Nepal has become a leader in innovate education technologies in South Asia, allocating billions to provide its state-run secondary schools with computers and internet access. However, Nepal is also one of the most corrupt states in South Asia, and recent reports find those two qualities intersecting. Millions of rupees are reported to have been embezzled through school construction projects under the School Sector Reform Plan (SRRP) in the Nawalparasi District of Nepal.
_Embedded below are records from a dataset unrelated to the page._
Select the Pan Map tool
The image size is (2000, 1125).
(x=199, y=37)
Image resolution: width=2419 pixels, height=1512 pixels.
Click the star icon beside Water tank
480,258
Accusations are that construction relatively small, child-friendly classrooms—two-room adjunct facilities added to existing schools—were consistently over-budgeted. Projects that should have cost between 1.2 and 1.4 million rupees (about $12,000-14,000) were consistently budgeted at twice that amount. School principals argued that the construction companies were sending substandard bricks and other low-quality materials. “More than 5,000 of the 9,000 bricks supplied [to our project] so far were sub-standard,” said Damodar Pathak, head teacher in Rastriya Lower Secondary school in Sanai. The District Education Officer, Tek Bahadur Thapa, said his office had no financial responsibility for budgeting the projects. “We were only granted technical and managerial responsibility,” said Thapa. Kamal Sah, an engineer at the district education office, says that some 6 million rupees have been embezzled through the projects.
SRRP is an initiative backed by the World Bank devoted to “increas[ing] access and improv[ing] quality of school education, particularly basic education.” The projects in question, constructing child-friendly classrooms in as many as 40 schools in the Nawalparasi district, is underwritten by the Japan International Cooperation Agency, which operates a number of education support programs in Nepal.